Volpe Center | Center of Innovation for Human Factors Research and System Applications

A Tool for Structured Evaluation of Electronic Flight Bag Usability

Divya Chandra, US DOT Volpe Center, Cambridge, Massachusetts

Return to Volpe EFB Reports and Publications

Abstract

Electronic flight bags (EFBs) are coming into the flight deck, bringing with them a host of human factors challenges. The first step in addressing these challenges was to identify and prioritize them. Good progress has been made on that front by Chandra and Mangold, whose comprehensive document is in active use by industry and the FAA today [1]. Unfortunately, using this document is a daunting task because of its breadth and depth. Our next goal is to develop and test a tool based on the full document that can be used for periodic structured assessments of EFB usability. We expect that this assessment tool will benefit designers, operators, and regulators by providing a structure for EFB human-factors evaluations. Both EFB-specific issues and general user interface topics are covered. The purpose of this report is to document the progress to date on constructing this usability-assessment tool for EFBs. We cover how the tool was developed and tested, what it looks like to date, and how it could be used to help assess and track EFB usability. Further testing is planned to ensure that the tool is usable and to ensure that it adds value to the evaluation process.

Introduction and Background

Electronic Flight Bags (EFBs) are becoming a reality. Several airlines are either actively flying with EFBs, or looking into their options [2-5]. Some of the functions envisioned for EFBs include electronic documents, flight performance calculations, cabin surveillance, surface moving map displays, and display of weather information. Many other proposed functions for EFBs are mentioned in appendices of the recently issued EFB Advisory Circular (AC) 120-76A [6]. This AC provides guidance on a streamlined field approval process for certain types of EFBs, an attractive option for operators looking into deploying EFBs.

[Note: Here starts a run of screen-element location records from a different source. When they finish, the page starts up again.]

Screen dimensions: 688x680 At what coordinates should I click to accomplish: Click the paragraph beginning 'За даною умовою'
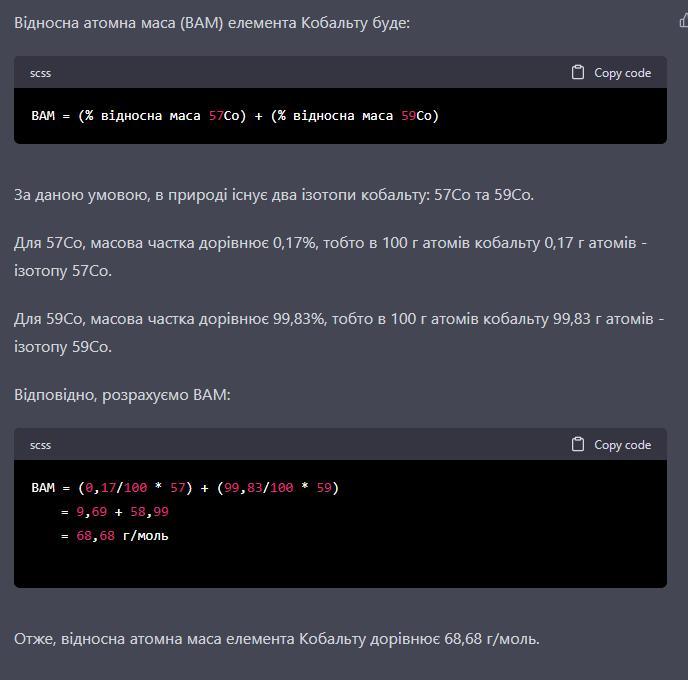coord(274,194)
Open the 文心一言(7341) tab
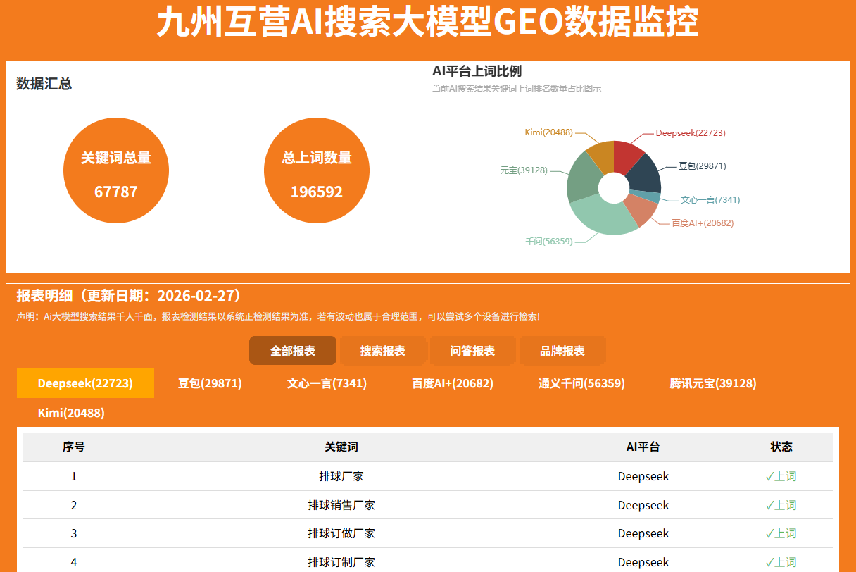 click(x=327, y=383)
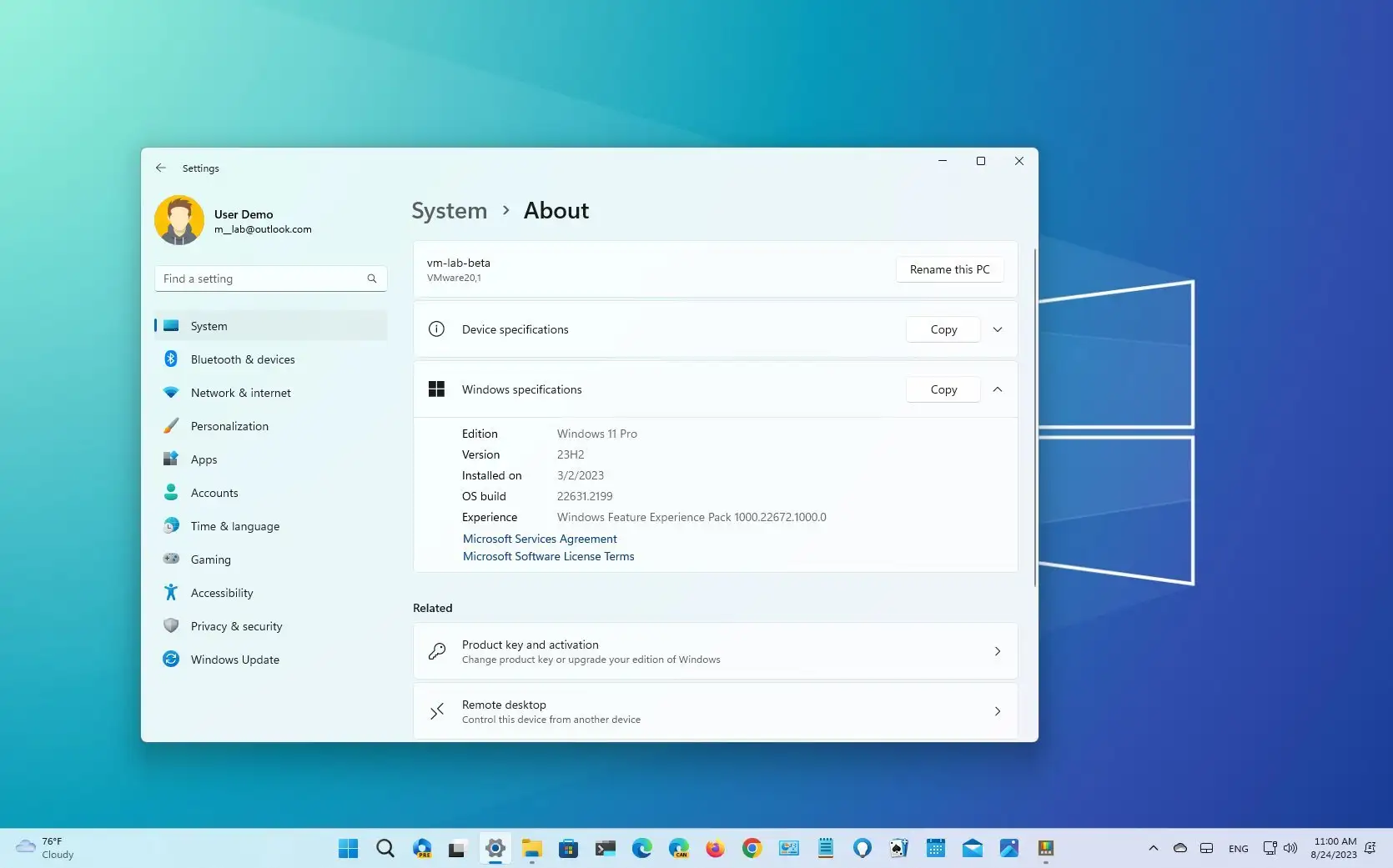Click the back arrow in Settings
Screen dimensions: 1393x868
(161, 168)
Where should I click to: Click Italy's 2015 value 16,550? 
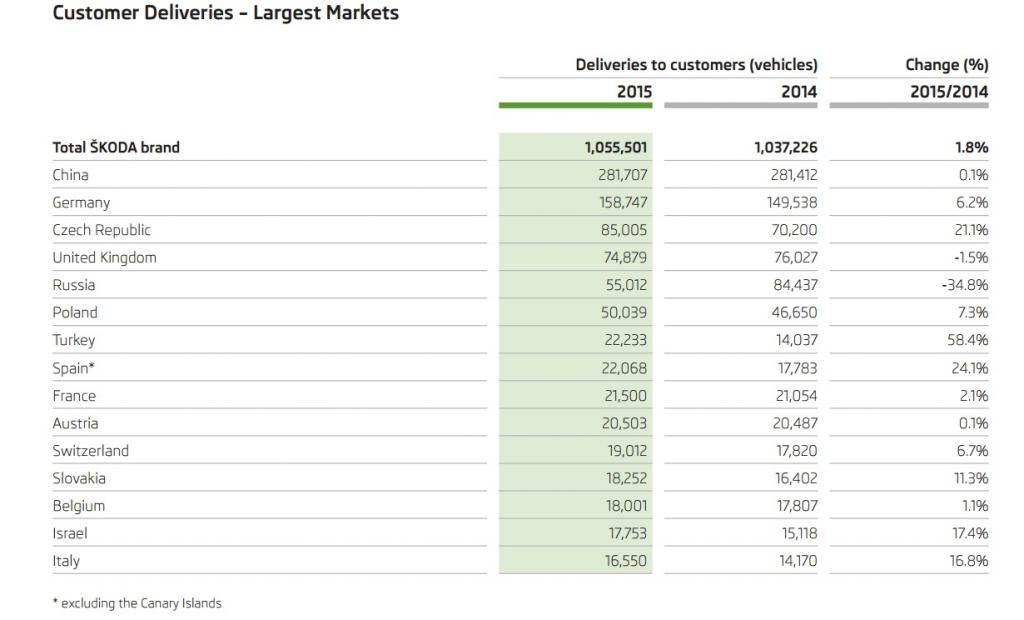pos(625,561)
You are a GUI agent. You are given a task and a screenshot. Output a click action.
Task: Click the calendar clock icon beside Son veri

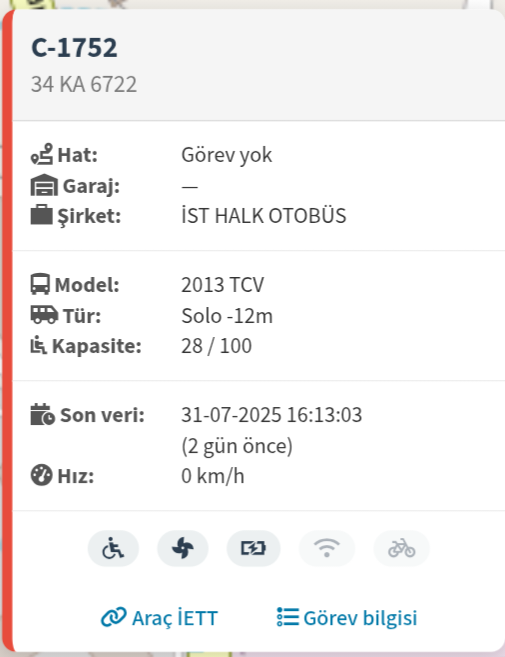point(42,414)
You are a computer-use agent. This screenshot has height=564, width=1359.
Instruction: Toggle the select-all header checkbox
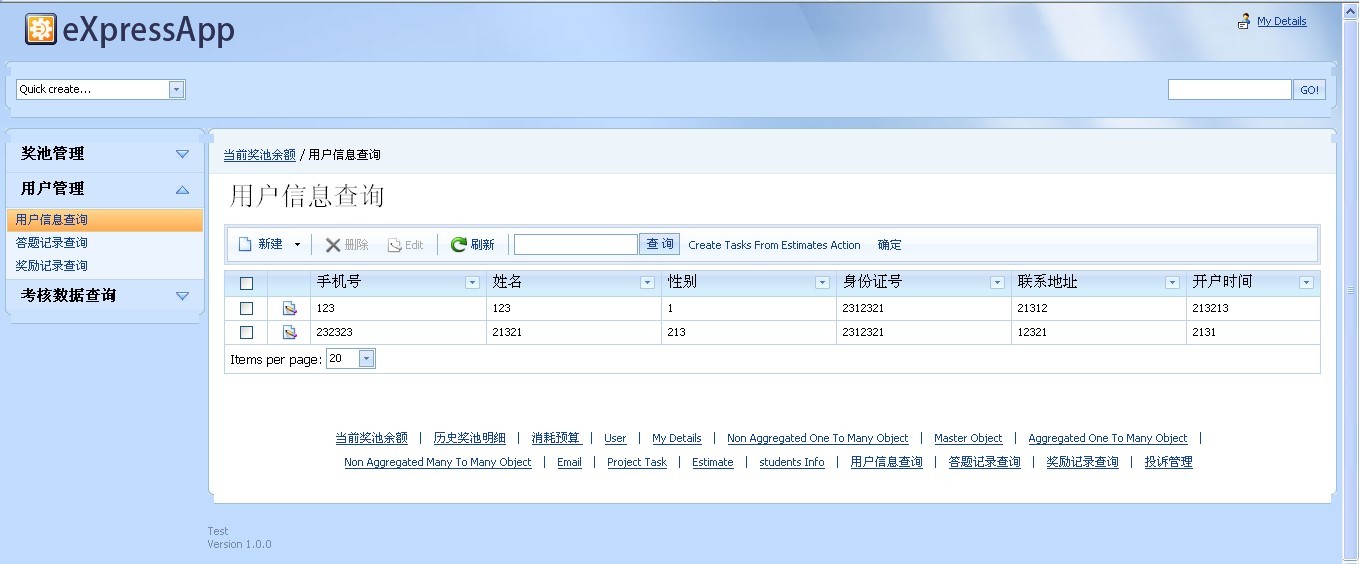coord(247,283)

There are now a range of EFB solutions on the market, from laptop computers to fully installed devices such as the Astronautics Pilot Information Display offered by Boeing as a forward-fit option on some aircraft [5, 7]. In between are a range of devices to suit various flight decks and budgets. Some units are portable and can be used inside and outside the flight deck (e.g., ADR FG3600^TM or the CMC CT-1000G). These portable devices, which tend to be favored by high-end general aviation operators, are essentially personal computers that run both flight-related software (e.g., JeppView FliteDeck®) and standard desktop software, such as Internet browsers and word processors. Other EFBs are more specifically designed for use in the flight deck (e.g., the mounted Teledyne Controls/Spirent AaVantage® and the tethered Universal Avionics UCD®); these units are designed with the air transport market in mind.

Some time ago, industry and the FAA recognized that human factors concerns would play a key role in the design of EFBs. While EFBs may look like familiar equipment, from a flight deck perspective, they are new and sophisticated devices. For example, they have graphical user interfaces and they can support multiple new functions, such as electronic charts and documents, that could impact established flight deck procedures. With all these capabilities, EFBs could well play a central role in the future of flight deck information management [8]. In the future, EFBs may develop uses that we cannot even foresee today.

In 1999, the Volpe Center was tasked with identifying and prioritizing EFB human factors considerations in support of the draft EFB AC. Working with the FAA and the Air Transport Association Digital Data Working Group, Volpe produced a lengthy document in September 2000 on EFB human factors considerations [1]. This report is referenced in the EFB AC, along with other documents that show the FAA's commitment to ensuring that human factors issues are addressed in the evaluation of new flight deck devices [9, 10]. In addition, topics from the Volpe document that were considered especially important are brought into the main text of the EFB AC [6].

Chandra and Mangold [1] contains an extensive list of human factors topics that EFB designers and evaluators need to consider. Its format was crafted for use by system developers, operators, and evaluators who are not necessarily human-factors specialists. The document has been distributed widely and is actively in use by EFB developers and customers. It contains guidance on system considerations that could apply to any EFB as well as three specific functions: electronic documents, electronic checklists, and flight performance calculations. The purpose of this document is not to tell designers how to build an EFB, but rather to help them make informed choices. Established user interface design principles are described, recommendations are made, tradeoffs are described, and sources for more information are referenced. The document is discussed in more detail elsewhere [11].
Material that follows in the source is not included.